* Exercise goal
Look through the lines below; wherever the word "article" appears, copy that line.

* Material to process
::::::
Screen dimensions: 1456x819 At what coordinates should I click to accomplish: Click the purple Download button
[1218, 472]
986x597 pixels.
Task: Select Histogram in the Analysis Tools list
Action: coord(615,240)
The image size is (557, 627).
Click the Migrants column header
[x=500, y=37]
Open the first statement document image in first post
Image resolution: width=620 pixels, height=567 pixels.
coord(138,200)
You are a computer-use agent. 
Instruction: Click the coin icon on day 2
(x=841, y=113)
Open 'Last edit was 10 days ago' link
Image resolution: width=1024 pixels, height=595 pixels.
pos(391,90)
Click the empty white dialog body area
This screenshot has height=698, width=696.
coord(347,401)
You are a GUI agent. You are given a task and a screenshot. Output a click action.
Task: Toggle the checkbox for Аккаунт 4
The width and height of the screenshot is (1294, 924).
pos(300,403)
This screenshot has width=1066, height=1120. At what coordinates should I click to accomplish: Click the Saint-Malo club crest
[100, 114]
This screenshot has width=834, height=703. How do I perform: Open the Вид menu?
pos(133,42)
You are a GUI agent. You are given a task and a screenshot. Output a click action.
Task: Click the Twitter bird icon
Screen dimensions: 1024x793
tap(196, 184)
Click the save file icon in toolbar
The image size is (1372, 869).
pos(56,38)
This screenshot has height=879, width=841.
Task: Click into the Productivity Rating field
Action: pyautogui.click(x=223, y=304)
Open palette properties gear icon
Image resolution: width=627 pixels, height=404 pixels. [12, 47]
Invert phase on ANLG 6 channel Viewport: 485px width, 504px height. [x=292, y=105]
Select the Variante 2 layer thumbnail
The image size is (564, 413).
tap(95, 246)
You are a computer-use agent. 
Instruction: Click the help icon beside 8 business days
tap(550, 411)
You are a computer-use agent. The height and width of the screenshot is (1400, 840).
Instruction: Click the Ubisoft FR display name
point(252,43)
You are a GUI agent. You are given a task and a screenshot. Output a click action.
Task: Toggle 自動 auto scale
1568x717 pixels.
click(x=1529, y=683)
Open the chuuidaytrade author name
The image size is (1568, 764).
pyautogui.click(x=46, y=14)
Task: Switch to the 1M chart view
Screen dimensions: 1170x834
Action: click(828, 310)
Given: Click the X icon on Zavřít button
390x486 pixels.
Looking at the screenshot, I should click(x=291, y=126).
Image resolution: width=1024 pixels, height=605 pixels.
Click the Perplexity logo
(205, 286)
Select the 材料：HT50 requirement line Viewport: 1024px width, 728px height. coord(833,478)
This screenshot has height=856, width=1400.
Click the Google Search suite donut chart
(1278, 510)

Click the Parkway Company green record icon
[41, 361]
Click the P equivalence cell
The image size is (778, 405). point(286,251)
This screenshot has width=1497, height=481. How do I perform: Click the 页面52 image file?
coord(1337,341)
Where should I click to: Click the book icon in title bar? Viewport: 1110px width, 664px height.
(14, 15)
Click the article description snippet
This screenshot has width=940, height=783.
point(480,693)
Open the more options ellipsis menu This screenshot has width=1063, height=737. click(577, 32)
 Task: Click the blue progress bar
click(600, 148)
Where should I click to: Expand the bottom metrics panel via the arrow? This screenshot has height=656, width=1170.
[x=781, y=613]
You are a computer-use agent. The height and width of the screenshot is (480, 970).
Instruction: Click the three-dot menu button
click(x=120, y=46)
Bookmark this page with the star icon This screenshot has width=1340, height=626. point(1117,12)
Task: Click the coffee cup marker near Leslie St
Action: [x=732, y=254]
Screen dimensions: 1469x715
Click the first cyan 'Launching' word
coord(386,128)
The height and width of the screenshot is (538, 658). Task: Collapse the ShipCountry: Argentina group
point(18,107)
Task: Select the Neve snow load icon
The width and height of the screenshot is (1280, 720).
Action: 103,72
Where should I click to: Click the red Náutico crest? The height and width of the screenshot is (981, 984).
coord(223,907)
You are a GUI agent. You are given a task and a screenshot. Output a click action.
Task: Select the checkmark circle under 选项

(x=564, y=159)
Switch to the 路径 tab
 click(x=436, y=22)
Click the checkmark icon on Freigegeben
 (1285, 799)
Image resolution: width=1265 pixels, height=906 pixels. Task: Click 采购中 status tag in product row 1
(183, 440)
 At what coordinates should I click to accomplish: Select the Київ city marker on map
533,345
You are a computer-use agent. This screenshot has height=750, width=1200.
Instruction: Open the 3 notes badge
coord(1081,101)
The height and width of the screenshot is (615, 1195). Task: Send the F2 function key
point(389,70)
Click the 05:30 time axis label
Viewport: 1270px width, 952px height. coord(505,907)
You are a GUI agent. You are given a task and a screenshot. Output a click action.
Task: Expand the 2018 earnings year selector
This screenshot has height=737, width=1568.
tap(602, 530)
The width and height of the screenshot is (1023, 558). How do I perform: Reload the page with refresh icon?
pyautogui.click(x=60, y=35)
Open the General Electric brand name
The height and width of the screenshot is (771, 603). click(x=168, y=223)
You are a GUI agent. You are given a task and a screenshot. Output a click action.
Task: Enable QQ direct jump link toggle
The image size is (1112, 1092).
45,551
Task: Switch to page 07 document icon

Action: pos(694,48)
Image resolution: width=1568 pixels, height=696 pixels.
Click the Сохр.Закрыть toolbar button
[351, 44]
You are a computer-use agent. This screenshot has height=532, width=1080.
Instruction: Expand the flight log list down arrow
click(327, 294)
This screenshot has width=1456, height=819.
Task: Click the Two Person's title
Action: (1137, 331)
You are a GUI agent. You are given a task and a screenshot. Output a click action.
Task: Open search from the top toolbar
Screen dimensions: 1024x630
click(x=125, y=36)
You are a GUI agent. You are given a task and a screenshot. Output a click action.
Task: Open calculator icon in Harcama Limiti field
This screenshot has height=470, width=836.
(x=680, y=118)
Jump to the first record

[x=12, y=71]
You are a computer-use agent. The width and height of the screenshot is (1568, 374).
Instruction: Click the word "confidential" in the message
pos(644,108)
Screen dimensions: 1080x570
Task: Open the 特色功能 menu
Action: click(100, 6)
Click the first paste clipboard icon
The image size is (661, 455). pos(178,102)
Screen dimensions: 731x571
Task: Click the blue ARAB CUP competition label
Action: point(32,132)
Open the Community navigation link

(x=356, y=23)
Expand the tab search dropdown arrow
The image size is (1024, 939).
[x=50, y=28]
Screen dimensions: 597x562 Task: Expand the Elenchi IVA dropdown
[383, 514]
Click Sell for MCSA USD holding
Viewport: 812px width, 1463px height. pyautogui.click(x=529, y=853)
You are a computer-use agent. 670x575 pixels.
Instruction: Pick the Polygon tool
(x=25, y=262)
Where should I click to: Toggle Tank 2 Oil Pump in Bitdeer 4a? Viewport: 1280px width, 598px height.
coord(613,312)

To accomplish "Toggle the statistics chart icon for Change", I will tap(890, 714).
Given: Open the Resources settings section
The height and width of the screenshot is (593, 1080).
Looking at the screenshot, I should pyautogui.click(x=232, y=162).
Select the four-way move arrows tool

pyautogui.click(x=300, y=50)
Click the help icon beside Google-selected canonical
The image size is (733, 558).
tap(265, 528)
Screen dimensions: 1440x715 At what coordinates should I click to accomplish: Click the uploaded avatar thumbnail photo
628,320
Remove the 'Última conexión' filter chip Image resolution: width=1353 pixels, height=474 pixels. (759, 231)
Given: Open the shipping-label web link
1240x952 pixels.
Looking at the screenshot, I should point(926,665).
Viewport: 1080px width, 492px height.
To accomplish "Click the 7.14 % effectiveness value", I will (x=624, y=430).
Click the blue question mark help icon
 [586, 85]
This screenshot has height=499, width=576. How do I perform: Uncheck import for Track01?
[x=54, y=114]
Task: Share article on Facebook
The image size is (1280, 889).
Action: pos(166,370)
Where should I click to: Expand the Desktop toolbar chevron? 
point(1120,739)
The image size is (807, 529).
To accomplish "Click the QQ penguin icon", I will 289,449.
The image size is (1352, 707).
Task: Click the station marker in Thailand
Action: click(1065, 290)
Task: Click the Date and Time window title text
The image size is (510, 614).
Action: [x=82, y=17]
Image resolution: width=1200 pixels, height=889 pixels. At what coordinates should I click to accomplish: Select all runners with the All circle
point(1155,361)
::::::
* Answer to this problem
Click the article description snippet
Task: Share article on Facebook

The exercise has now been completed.